¿La crisis está llegando a la clase media acomodada? Señales de alarma en el consumo de bienes durables

La situación económica actual en Argentina parece estar dejando sus primeras huellas preocupantes, y no solo en los sectores más vulnerables. Ciertas cifras recientes sugieren que la crisis podría estar comenzando a impactar a la clase media acomodada, tradicionalmente más resiliente a las turbulencias económicas. Los datos sobre la venta de bienes durables, a menudo un termómetro del poder adquisitivo y la confianza del consumidor en este segmento, encienden varias luces de alarma.

Tradicionalmente, la compra de un auto nuevo, la renovación de electrodomésticos de alto valor, la adquisición de una propiedad o los viajes al exterior eran indicadores de una estabilidad y capacidad económica que caracterizaba a este sector. Sin embargo, las últimas estadísticas dibujan un panorama diferente:

  • Autos: El patentamiento de vehículos, un indicador clave del consumo de bienes durables y la confianza en la economía, registró una caída del 5% en enero. Este descenso sugiere una postergación o reevaluación en las decisiones de compra de bienes de alto valor.
  • Electrodomésticos: El sector de electrodomésticos, otro bastión del consumo de la clase media, sufrió una disminución del 18% en sus ventas durante el cuarto trimestre del año anterior. Esto podría reflejar una contracción en el gasto discrecional o la prioridad de otras necesidades básicas.
  • Inmuebles: En la Ciudad Autónoma de Buenos Aires (CABA), las escrituras de propiedades cayeron un 6,1% en enero. El mercado inmobiliario, sensible a la estabilidad económica y las expectativas a futuro, muestra una desaceleración que afecta tanto a compradores como a inversores.
  • Turismo: El turismo emisivo, es decir, los viajes de argentinos al exterior, también se vio afectado con una caída del 8,5% en enero. Este dato es particularmente relevante para la clase media y alta, que históricamente ha sostenido una importante demanda de este tipo de servicios.
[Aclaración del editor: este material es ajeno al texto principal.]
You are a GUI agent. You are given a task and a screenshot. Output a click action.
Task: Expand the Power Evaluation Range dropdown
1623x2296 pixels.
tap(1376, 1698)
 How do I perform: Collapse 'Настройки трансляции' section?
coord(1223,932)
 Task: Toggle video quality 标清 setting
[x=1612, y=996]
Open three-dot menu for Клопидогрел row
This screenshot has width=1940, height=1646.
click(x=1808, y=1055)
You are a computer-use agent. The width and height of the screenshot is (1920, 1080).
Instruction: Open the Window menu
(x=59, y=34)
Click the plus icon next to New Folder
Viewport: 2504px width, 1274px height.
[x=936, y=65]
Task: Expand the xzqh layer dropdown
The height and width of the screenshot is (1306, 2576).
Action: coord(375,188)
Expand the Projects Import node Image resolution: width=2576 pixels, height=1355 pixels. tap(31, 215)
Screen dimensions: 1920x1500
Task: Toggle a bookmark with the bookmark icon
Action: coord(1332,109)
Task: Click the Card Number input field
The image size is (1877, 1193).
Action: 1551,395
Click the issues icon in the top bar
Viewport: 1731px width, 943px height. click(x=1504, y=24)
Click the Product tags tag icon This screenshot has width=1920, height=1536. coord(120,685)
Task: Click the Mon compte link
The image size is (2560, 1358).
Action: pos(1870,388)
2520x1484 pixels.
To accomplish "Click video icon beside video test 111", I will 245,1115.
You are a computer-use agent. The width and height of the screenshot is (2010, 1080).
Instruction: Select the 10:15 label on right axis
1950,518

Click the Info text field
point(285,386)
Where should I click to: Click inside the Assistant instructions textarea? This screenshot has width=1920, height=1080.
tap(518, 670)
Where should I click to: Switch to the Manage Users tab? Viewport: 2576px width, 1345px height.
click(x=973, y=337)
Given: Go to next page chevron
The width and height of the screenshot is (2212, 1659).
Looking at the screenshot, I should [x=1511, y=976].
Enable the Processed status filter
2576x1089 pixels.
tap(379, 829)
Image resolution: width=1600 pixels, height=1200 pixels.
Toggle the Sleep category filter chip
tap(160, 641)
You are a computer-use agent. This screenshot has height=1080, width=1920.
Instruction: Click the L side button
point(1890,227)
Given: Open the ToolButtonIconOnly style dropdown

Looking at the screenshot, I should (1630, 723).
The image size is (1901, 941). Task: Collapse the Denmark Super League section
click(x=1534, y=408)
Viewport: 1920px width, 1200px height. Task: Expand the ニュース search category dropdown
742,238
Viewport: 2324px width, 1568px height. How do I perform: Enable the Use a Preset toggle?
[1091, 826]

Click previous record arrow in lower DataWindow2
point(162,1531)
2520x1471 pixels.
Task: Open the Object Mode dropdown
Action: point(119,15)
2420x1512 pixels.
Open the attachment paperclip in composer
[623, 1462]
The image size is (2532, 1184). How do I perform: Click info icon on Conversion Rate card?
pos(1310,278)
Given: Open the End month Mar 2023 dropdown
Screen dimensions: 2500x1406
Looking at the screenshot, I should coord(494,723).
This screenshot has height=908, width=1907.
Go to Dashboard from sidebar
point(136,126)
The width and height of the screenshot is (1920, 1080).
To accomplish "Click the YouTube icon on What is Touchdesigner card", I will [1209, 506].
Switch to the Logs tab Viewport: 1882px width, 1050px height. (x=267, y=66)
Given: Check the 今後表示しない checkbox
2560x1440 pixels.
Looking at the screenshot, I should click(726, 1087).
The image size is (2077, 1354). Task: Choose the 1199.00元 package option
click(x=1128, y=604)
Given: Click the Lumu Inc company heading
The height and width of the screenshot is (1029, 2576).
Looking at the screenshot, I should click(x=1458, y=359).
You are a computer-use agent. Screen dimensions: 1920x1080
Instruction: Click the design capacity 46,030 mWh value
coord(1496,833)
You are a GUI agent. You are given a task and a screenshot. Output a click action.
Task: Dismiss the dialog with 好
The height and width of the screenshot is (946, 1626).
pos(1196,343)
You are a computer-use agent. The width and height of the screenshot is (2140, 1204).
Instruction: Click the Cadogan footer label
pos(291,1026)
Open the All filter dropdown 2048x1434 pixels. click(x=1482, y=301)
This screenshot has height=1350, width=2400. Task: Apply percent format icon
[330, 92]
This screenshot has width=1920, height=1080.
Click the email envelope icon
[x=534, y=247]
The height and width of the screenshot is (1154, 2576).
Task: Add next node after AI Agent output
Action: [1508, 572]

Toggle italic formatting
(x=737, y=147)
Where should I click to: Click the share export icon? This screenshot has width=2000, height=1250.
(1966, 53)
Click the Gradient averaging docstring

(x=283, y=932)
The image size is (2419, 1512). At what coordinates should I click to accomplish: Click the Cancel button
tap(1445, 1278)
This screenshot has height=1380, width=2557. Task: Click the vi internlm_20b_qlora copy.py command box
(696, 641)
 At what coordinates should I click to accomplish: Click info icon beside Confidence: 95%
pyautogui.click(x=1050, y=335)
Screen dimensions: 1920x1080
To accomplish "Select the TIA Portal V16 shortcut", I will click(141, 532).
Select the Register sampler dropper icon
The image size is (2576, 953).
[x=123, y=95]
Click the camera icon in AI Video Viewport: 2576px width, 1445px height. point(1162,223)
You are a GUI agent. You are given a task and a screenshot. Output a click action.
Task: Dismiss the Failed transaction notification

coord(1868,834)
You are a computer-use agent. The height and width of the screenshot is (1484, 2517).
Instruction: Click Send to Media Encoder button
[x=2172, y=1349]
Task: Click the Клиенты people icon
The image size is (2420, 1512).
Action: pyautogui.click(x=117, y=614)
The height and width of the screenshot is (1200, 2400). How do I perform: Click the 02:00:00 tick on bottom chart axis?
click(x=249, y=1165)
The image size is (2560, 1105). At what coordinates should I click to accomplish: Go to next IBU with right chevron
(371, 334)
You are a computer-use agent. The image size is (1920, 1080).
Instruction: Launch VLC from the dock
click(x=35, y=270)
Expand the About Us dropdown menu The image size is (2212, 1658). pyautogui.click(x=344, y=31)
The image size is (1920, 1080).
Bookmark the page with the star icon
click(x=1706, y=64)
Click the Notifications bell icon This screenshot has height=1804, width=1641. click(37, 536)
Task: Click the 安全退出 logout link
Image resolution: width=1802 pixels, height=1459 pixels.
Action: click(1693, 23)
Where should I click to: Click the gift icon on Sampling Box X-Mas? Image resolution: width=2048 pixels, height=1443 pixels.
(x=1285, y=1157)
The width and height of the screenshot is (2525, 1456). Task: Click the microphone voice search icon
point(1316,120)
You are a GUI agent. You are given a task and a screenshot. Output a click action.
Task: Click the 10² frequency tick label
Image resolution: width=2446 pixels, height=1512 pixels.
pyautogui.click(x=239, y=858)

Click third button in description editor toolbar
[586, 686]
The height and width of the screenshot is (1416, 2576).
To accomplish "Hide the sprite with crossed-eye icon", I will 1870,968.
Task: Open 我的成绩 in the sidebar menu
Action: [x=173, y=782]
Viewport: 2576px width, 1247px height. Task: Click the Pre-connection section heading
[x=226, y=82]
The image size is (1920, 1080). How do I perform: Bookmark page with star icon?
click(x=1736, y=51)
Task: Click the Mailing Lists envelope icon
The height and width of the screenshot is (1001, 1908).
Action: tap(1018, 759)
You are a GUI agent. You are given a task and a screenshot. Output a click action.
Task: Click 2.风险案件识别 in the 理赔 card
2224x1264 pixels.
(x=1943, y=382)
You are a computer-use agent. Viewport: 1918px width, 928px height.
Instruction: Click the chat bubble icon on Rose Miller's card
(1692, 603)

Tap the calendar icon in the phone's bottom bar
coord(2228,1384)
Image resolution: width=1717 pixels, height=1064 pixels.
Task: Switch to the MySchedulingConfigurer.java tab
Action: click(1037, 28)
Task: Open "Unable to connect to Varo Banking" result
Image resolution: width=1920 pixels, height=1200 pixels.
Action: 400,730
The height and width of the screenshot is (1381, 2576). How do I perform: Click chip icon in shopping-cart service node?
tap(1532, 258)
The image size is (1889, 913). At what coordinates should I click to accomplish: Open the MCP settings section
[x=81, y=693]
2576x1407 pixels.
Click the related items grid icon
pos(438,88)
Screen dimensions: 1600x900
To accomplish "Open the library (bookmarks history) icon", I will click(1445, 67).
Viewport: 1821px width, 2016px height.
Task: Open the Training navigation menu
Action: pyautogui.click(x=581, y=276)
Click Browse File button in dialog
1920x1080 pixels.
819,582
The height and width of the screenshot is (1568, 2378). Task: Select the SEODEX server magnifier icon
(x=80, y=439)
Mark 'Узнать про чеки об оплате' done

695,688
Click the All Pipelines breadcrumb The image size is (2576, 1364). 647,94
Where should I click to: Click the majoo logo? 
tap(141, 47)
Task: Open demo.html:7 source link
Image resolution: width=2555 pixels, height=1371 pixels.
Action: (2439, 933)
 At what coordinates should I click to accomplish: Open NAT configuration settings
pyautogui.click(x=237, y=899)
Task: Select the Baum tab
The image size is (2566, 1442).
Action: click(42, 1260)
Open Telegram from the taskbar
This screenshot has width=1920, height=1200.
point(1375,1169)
Estos indicadores, provistos por entidades como ACARA, Vectorial Argentina y el Colegio de Escribanos de CABA, marcan un patrón de retracción en el consumo de bienes y servicios que no son de primera necesidad. La confluencia de estas bajas en distintos segmentos clave sugiere que la percepción de estabilidad económica está cambiando incluso entre aquellos con mayor capacidad de ahorro y gasto.

La clase media acomodada, que a menudo utiliza la compra de estos bienes como resguardo de valor o símbolo de progreso, podría estar sintiendo el rigor de la inflación, la devaluación y la incertidumbre general. La pregunta ahora es si estas señales son solo el inicio de un impacto más profundo en su capacidad económica y su estilo de vida.